Plasmid vector encoding his-tagged fluorescence protein was transformed in JM109(DE3) strain of Escherichia coli. Expression and purification by affinity chromatography were performed by using the TALON metal affinity resin (Takara Bio, CA, USA) according to the manufacturer's protocol. The purified fluorescence protein was concentrated to ~ 10 mg/ml by filtration and was stored at -80 ºC until use. For immobilization, fluorescence protein was prepared at 0.05 mg/ml in 20 mM HEPES (pH 9.0) containing 1 mM NaCl and 0.05% Triton-X surfactant. Triton-X surfactant is used to prevent nonspecific adsorption to the Su8 insulating layer and can be omitted when the background signal does not pose significant problems. Immobilization was performed by applying an electric field to the electrode in the presence of a protein solution. Most typically, square voltage pulses (amplitude: + 1.7 V; width: 100 ms, duty: 50%, number of pulses: 200) were applied versus the Ag/AgCl electrode placed in the bath using a source measurement unit (Keithley 2401, USA). The amount of protein immobilized is controllable through the voltage pulse condition (reference #17). The recording chamber was rinsed with pure water and filled with the recording solution. The chamber could be stored at 4 ºC for ~ 1 week, although the protein immobilization was normally done on the day of measurement. The following buffers adjusted with sodium hydroxide were used at 50 mM for pH titration: potassium hydrogen phthalate for pH 4 and 5, potassium dihydrogen phosphate for pH 6 and 7, and boric acid and potassium chloride for pH 8 and 9.

Measurement and data analysis

Fluorescence imaging and electrochemical recording were performed in parallel by using the electrochemical analyzer (ALS 611E, CH Instruments, TX, USA) and the fluorescence microscope (Olympus BX51WI, Tokyo, Japan) equipped with a water immersion objective (60x), stable xenon lamp (Ushio, Tokyo, Japan), and the CMOS camera (C11440, Hamamatsu Photonics, Japan). The recording solution consisted of 20 mM HEPES (pH 7.4; adjusted with NaOH) and 1 mM NaCl. These instruments were synchronized with TTL pulses from a pulse generator (AWG50, Elmos, Osaka, Japan). The Ag/AgCl and platinum electrodes were used as the reference and working electrodes.
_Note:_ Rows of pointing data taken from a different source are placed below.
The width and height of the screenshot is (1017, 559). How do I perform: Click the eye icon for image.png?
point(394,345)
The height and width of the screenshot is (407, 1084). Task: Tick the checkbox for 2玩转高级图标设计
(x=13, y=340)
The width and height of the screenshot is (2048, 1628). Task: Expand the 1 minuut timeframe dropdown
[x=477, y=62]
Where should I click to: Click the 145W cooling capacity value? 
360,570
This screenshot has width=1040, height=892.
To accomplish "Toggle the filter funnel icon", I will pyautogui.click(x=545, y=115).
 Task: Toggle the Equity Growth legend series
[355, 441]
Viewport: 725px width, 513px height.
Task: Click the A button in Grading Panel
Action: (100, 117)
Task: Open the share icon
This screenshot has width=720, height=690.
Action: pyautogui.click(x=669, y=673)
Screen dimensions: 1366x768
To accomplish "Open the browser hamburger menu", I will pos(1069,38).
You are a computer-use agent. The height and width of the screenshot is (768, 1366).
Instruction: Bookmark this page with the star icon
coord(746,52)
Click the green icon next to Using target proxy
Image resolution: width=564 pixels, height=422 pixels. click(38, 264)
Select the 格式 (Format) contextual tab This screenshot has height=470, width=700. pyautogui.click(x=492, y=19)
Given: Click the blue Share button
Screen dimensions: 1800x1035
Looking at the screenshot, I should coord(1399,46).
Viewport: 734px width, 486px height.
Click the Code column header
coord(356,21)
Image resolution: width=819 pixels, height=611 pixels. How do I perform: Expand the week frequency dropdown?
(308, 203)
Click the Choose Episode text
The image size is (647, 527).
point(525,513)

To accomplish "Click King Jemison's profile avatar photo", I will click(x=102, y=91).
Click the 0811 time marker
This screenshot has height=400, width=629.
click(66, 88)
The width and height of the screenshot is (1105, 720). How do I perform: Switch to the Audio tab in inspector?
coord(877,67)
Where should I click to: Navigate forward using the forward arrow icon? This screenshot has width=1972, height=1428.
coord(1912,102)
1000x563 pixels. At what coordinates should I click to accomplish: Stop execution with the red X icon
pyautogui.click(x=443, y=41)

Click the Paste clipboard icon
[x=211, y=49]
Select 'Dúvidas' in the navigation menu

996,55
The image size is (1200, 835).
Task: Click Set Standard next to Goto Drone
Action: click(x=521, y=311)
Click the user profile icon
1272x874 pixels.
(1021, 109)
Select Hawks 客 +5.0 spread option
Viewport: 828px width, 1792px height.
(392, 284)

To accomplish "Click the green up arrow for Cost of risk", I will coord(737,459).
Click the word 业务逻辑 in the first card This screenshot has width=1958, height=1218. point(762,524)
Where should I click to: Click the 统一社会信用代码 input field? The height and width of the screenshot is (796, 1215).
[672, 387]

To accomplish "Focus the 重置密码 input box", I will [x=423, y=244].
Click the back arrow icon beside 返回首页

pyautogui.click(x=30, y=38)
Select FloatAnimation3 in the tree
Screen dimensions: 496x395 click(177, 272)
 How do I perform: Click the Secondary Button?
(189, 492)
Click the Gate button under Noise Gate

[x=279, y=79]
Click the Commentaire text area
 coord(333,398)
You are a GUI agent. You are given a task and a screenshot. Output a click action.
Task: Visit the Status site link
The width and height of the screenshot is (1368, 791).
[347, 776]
Typically, the optical responses from fluorescence protein were reproducibly observed in the potential range between − 1.7 and + 1.5 V. At more negative potentials, the generation of vigorous hydrogen bulbs could damage the protein layer at the interface. The excitation and emission filters used were 497/16 nm and 535/25 nm (Semrock, NY, USA) for Venus fluorescence; 535/50 nm and 610/75 nm (Semrock, NY, USA) for dKeima. Images were acquired with HC-Image software (Hamamatsu Photonics, Japan), and analyzed using ImageJ (NIH, Japan) and the custom-made procedures of IDL (Research Systems, USA).